# Analyzing Workflow Duration over Time

Ziel ist es von [Bootstrap](https://github.com/twbs/bootstrap) zu erst einmal den CodeQL Workflow zu betrachten und zu sehen, wie sich dieser über die Zeit entwickelt hat.

In [None]:
import requests
from bs4 import BeautifulSoup
import pandas as pd
import re
from datetime import datetime
import time

# Fetch workflow data from all pages
all_workflow_data = []
page_num = 1
max_pages = 100  # Sicherheitsgrenze, um endlose Schleifen zu vermeiden

headers = {
    'User-Agent': 'Mozilla/5.0 (Windows NT 10.0; Win64; x64) AppleWebKit/537.36 (KHTML, like Gecko) Chrome/91.0.4472.124 Safari/537.36'
}

print("Fetching workflow data from all pages...")

while page_num <= max_pages:
    url = f"https://github.com/twbs/bootstrap/actions/workflows/codeql.yml?page={page_num}"
    
    try:
        response = requests.get(url, headers=headers)
        soup = BeautifulSoup(response.content, 'html.parser')
        
        # Find all divs with IDs starting with "check_suite_"
        check_suites = soup.find_all('div', id=re.compile(r'^check_suite_'))
        
        # Wenn keine Workflows mehr gefunden werden, sind wir am Ende
        if not check_suites:
            print(f"No more workflows found on page {page_num}")
            break
        
        print(f"Page {page_num}: Found {len(check_suites)} workflow runs")
        
        # Extract data from this page
        for suite in check_suites:
            d_table = suite.find('div', class_='d-table')
            
            if d_table:
                children = list(d_table.children)
                children = [child for child in children if child.name is not None]
                
                if children:
                    last_child = children[-1]
                    
                    # Extract the date from relative-time element
                    relative_time = last_child.find('relative-time')
                    date_str = None
                    if relative_time and relative_time.has_attr('datetime'):
                        date_str = relative_time['datetime']
                    
                    # Extract runtime from span next to stopwatch icon
                    runtime = None
                    stopwatch_svg = last_child.find('svg', {'aria-label': 'Run duration'})
                    if stopwatch_svg:
                        parent = stopwatch_svg.parent
                        if parent:
                            runtime_span = parent.find('span')
                            if runtime_span:
                                runtime = runtime_span.get_text(strip=True)
                    
                    all_workflow_data.append({
                        'suite_id': suite.get('id'),
                        'date': date_str,
                        'runtime': runtime
                    })
        
        page_num += 1
        
        # Kurze Pause, um den Server nicht zu überlasten
        time.sleep(0.5)
        
    except Exception as e:
        print(f"Error on page {page_num}: {e}")
        break

# Create DataFrame with all data
df = pd.DataFrame(all_workflow_data)
print(f"\nTotal workflows collected: {len(df)}")
print(f"Workflows with runtime data: {df['runtime'].notna().sum()}")
print(f"Workflows without runtime data: {df['runtime'].isna().sum()}")


In [None]:
# Convert date strings to datetime objects and parse runtime to seconds
df['date_parsed'] = pd.to_datetime(df['date'])
df['date_formatted'] = df['date_parsed'].dt.strftime('%Y-%m-%d %H:%M')
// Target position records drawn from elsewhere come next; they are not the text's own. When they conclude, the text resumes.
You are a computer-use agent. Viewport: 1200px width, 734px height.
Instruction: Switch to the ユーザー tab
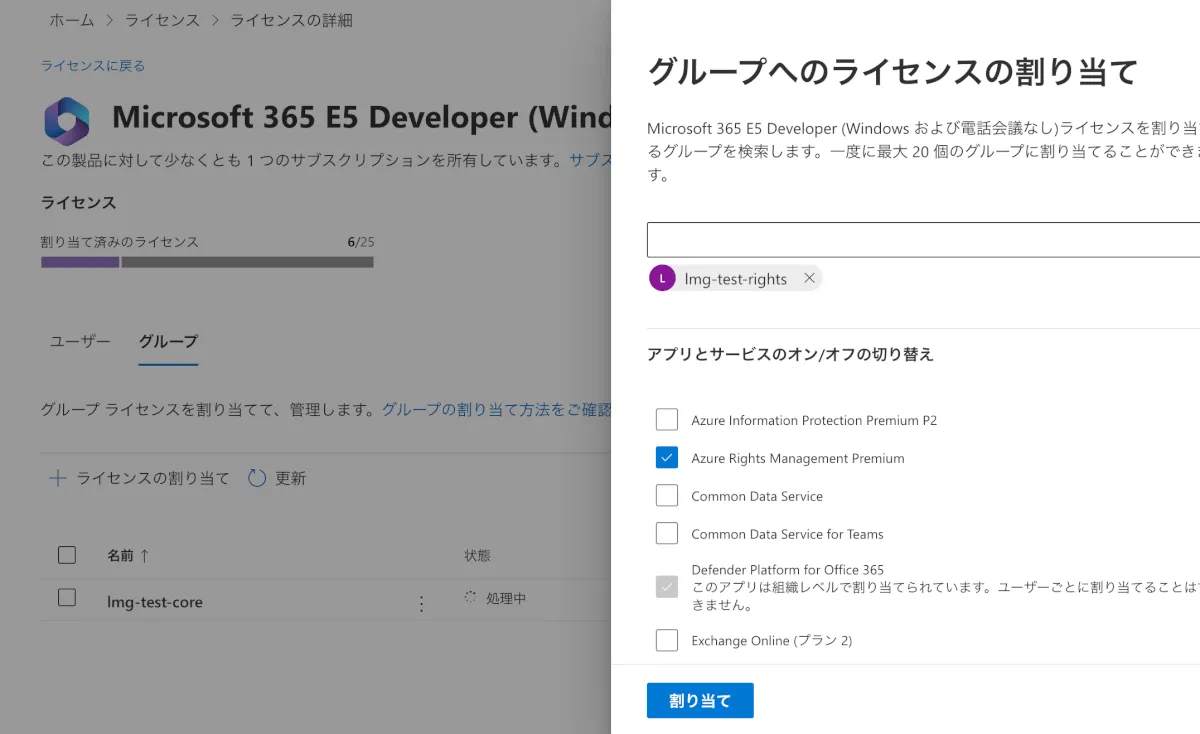[x=80, y=341]
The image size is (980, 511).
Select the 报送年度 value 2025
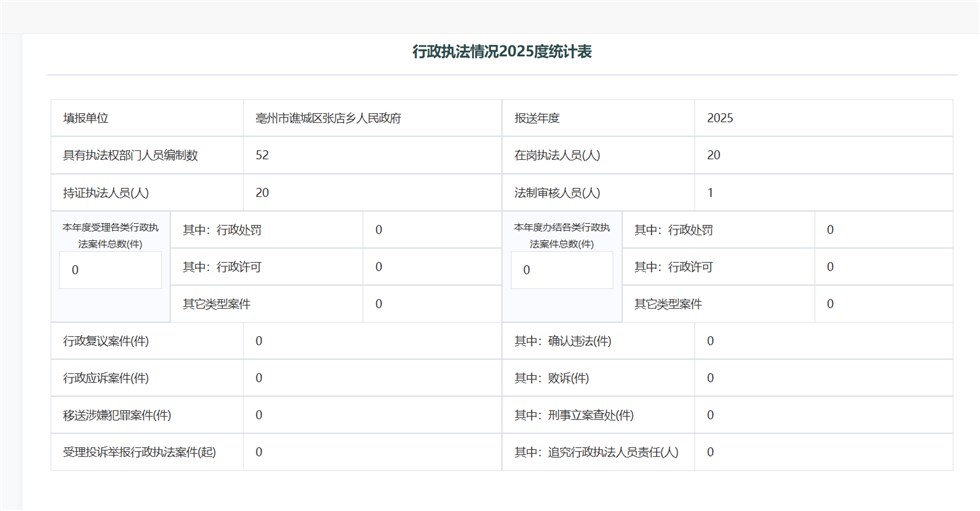(x=720, y=118)
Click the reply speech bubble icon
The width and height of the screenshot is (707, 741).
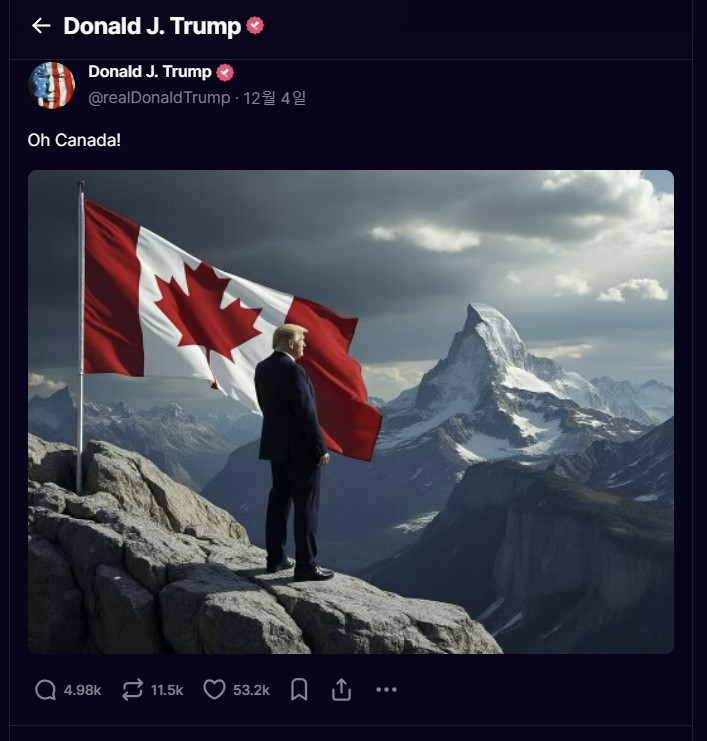pyautogui.click(x=45, y=690)
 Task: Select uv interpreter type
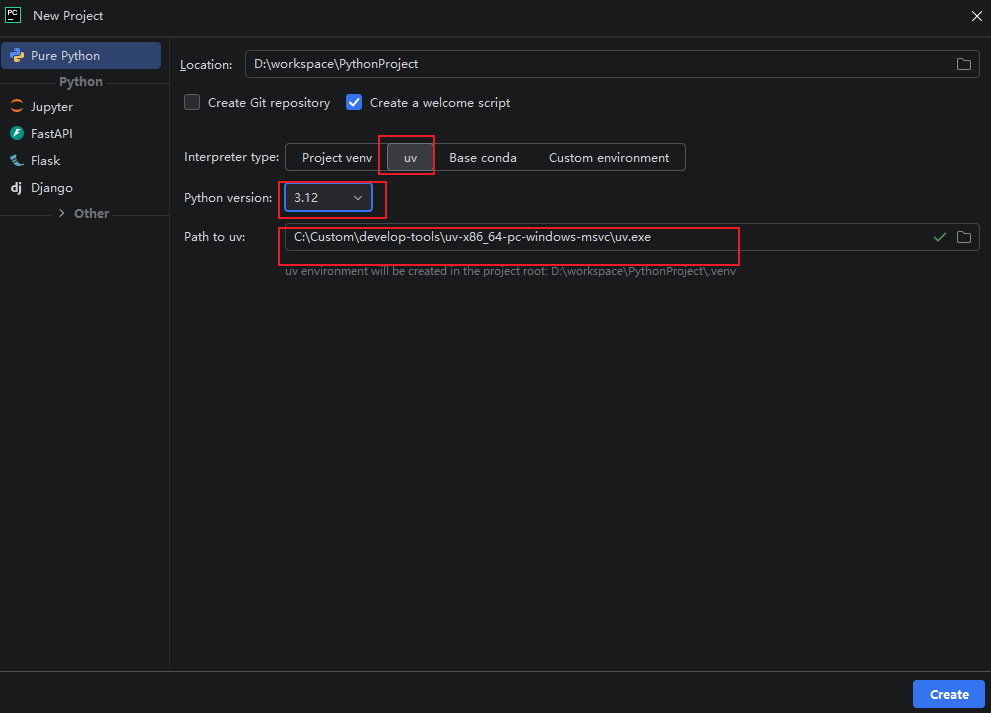[410, 158]
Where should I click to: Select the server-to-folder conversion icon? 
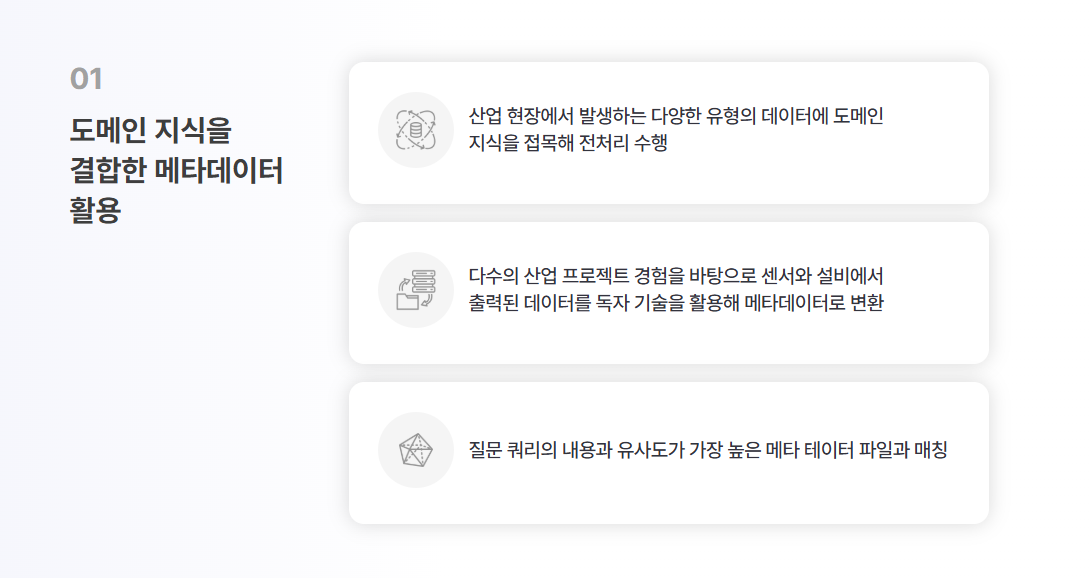(x=416, y=290)
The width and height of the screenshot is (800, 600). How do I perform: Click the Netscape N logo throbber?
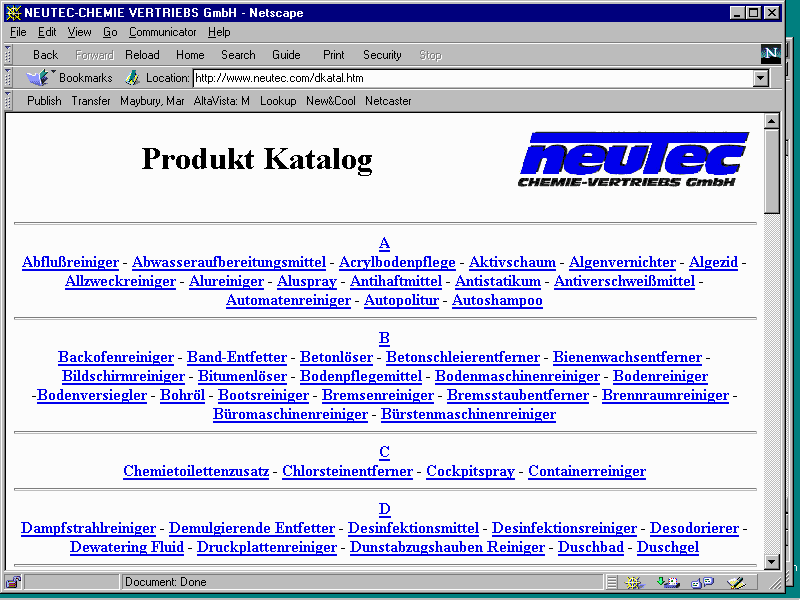click(770, 54)
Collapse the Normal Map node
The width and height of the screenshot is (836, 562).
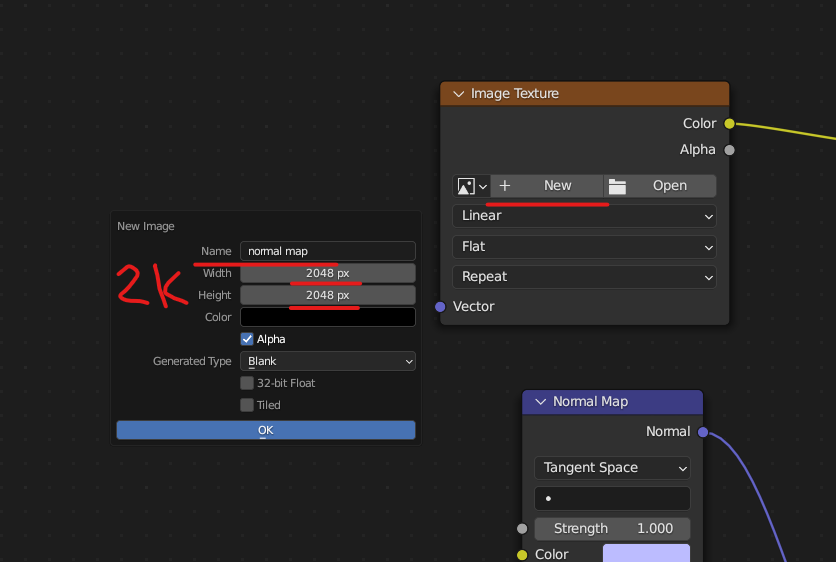[x=541, y=402]
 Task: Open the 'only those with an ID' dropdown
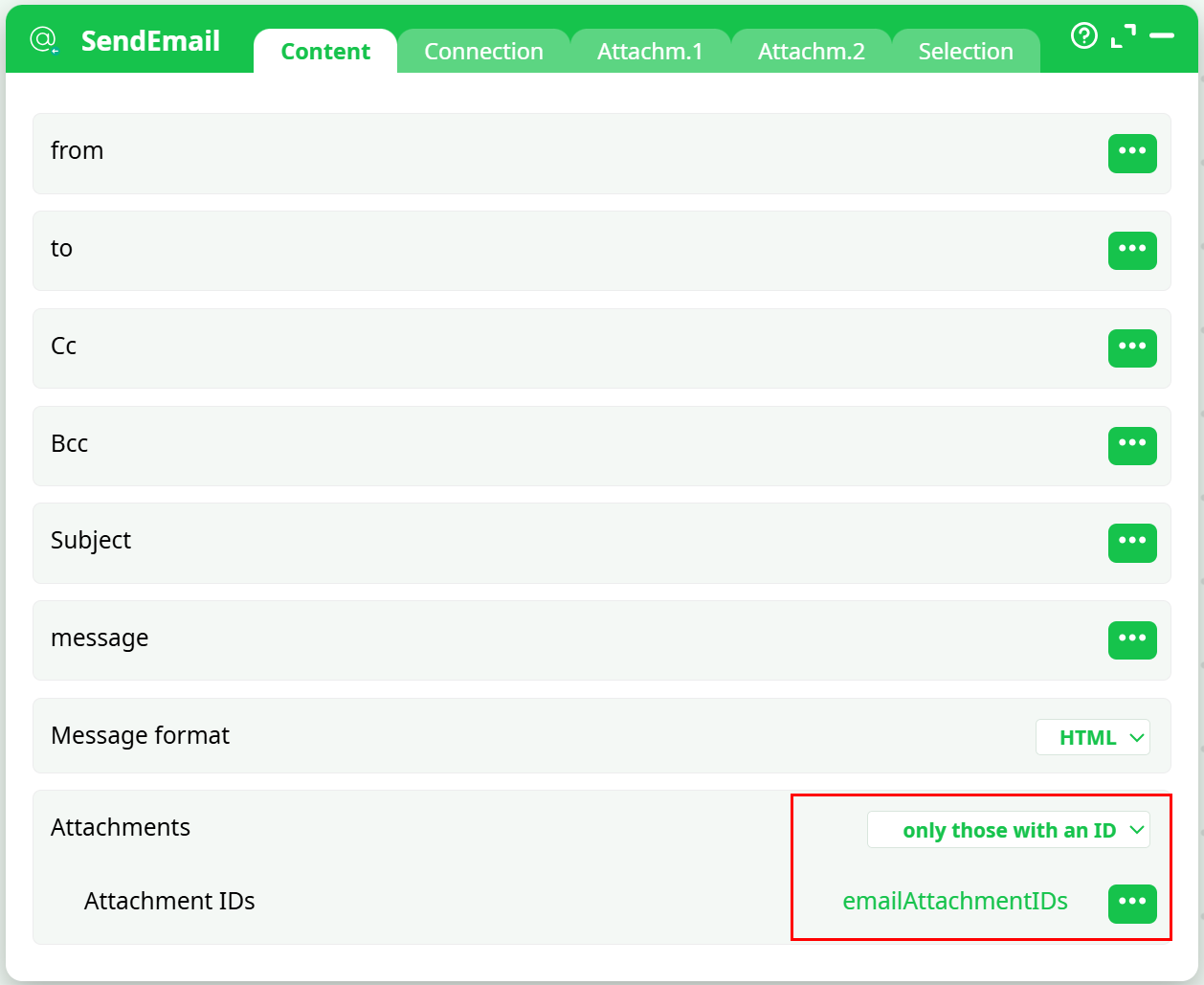click(1009, 830)
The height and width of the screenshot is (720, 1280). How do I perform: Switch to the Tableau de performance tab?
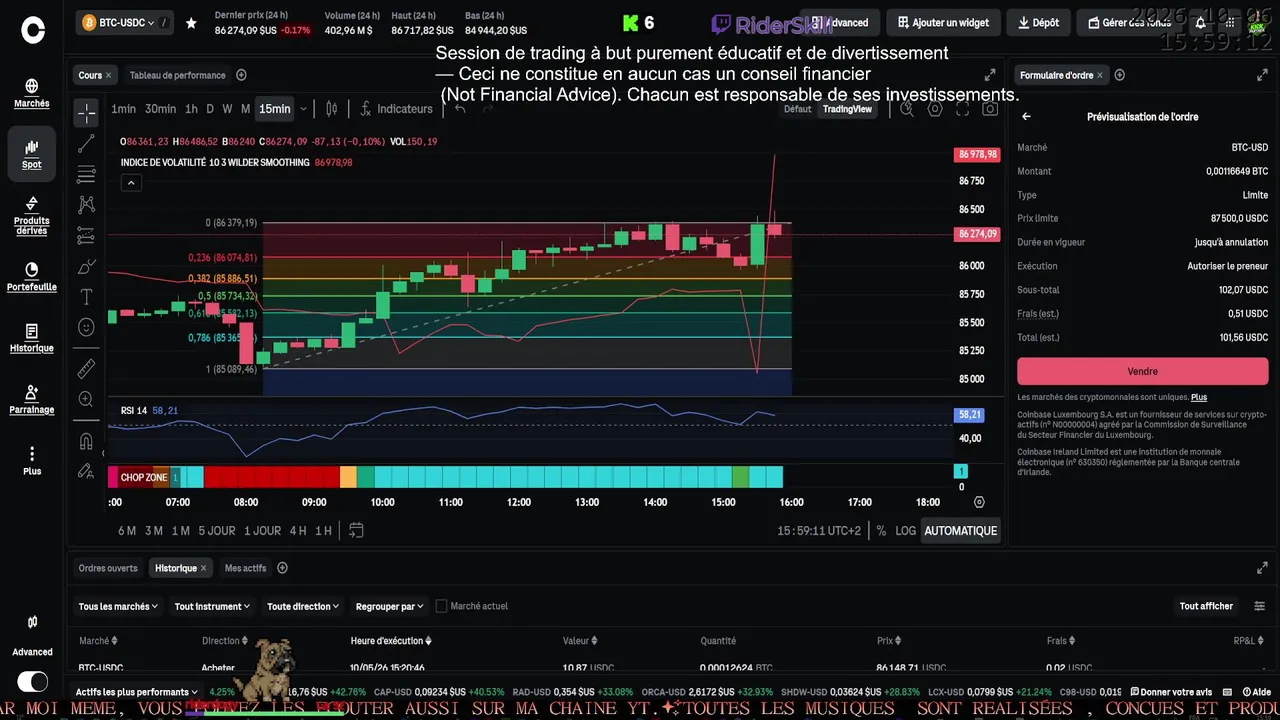click(178, 75)

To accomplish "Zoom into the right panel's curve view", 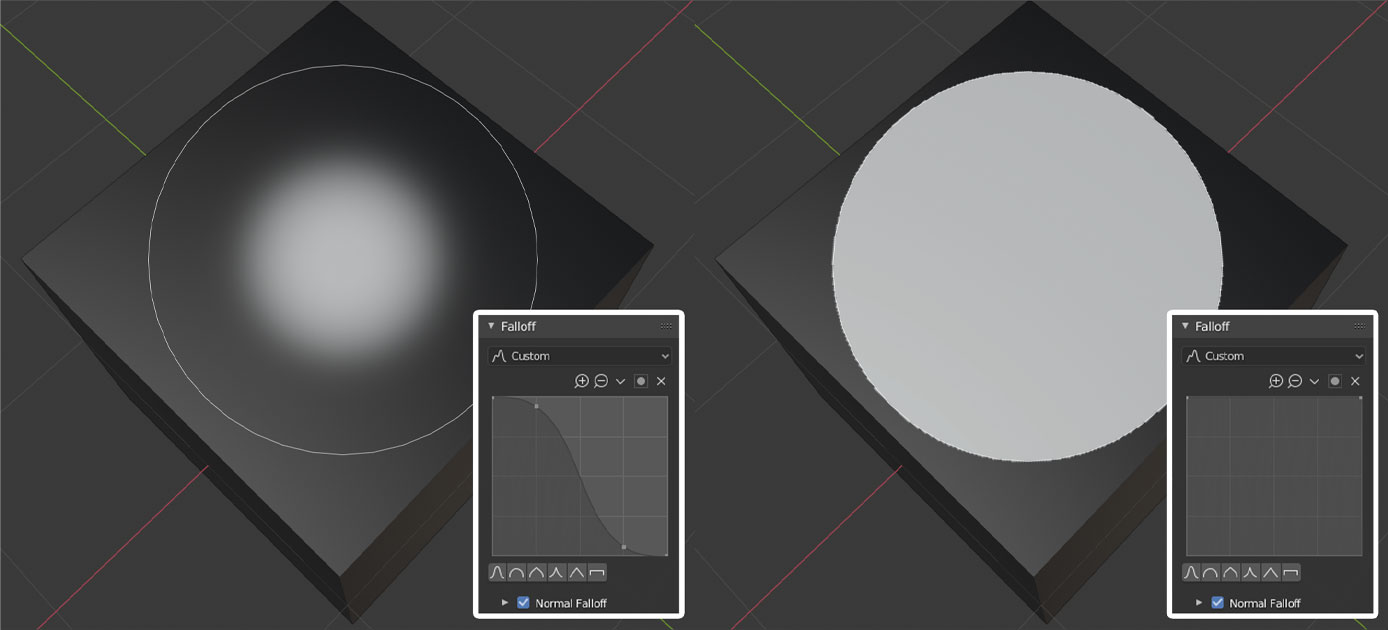I will click(1275, 381).
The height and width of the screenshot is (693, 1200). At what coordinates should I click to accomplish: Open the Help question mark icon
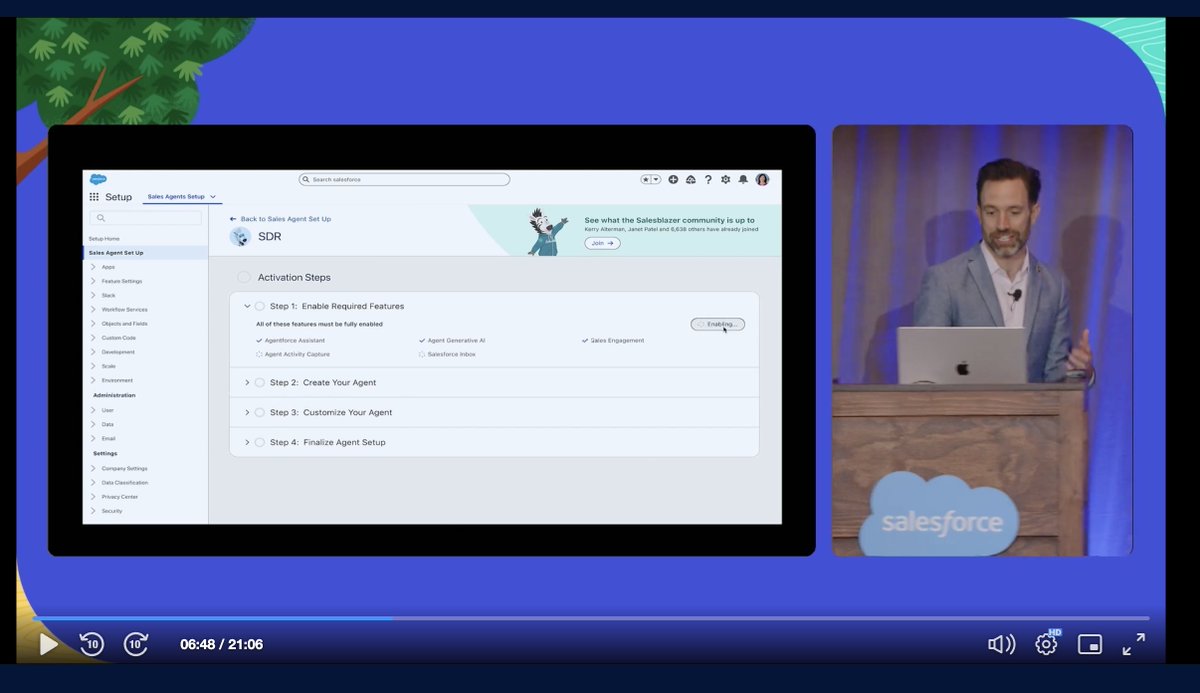coord(707,179)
# Parse runtime to seconds
def parse_runtime_to_seconds(runtime_str):
    if pd.isna(runtime_str) or runtime_str is None:
        return None
    
    total_seconds = 0
    # Extract hours, minutes, seconds
    hours = re.search(r'(\d+)h', runtime_str)
    minutes = re.search(r'(\d+)m', runtime_str)
    seconds = re.search(r'(\d+)s', runtime_str)
    
    if hours:
        total_seconds += int(hours.group(1)) * 3600
    if minutes:
        total_seconds += int(minutes.group(1)) * 60
    if seconds:
        total_seconds += int(seconds.group(1))
    
    return total_seconds

df['runtime_seconds'] = df['runtime'].apply(parse_runtime_to_seconds)
df['runtime_minutes'] = df['runtime_seconds'] / 60

# Display the processed data
print(df[['suite_id', 'date_formatted', 'runtime', 'runtime_minutes']].head(15))
print(f"\nAverage runtime: {df['runtime_minutes'].mean():.2f} minutes")
print(f"Median runtime: {df['runtime_minutes'].median():.2f} minutes")


In [None]:
import matplotlib.pyplot as plt
import matplotlib.dates as mdates

# Filter out rows without runtime data for the visualization
df_with_runtime = df[df['runtime'].notna()].copy()

# Sort by date for proper line plot
df_with_runtime = df_with_runtime.sort_values('date_parsed')

# Create the line plot with logarithmic scale
plt.figure(figsize=(14, 6))
plt.plot(df_with_runtime['date_parsed'], df_with_runtime['runtime_seconds'], 
         marker='o', linestyle='-', linewidth=1.5, markersize=4, alpha=0.7)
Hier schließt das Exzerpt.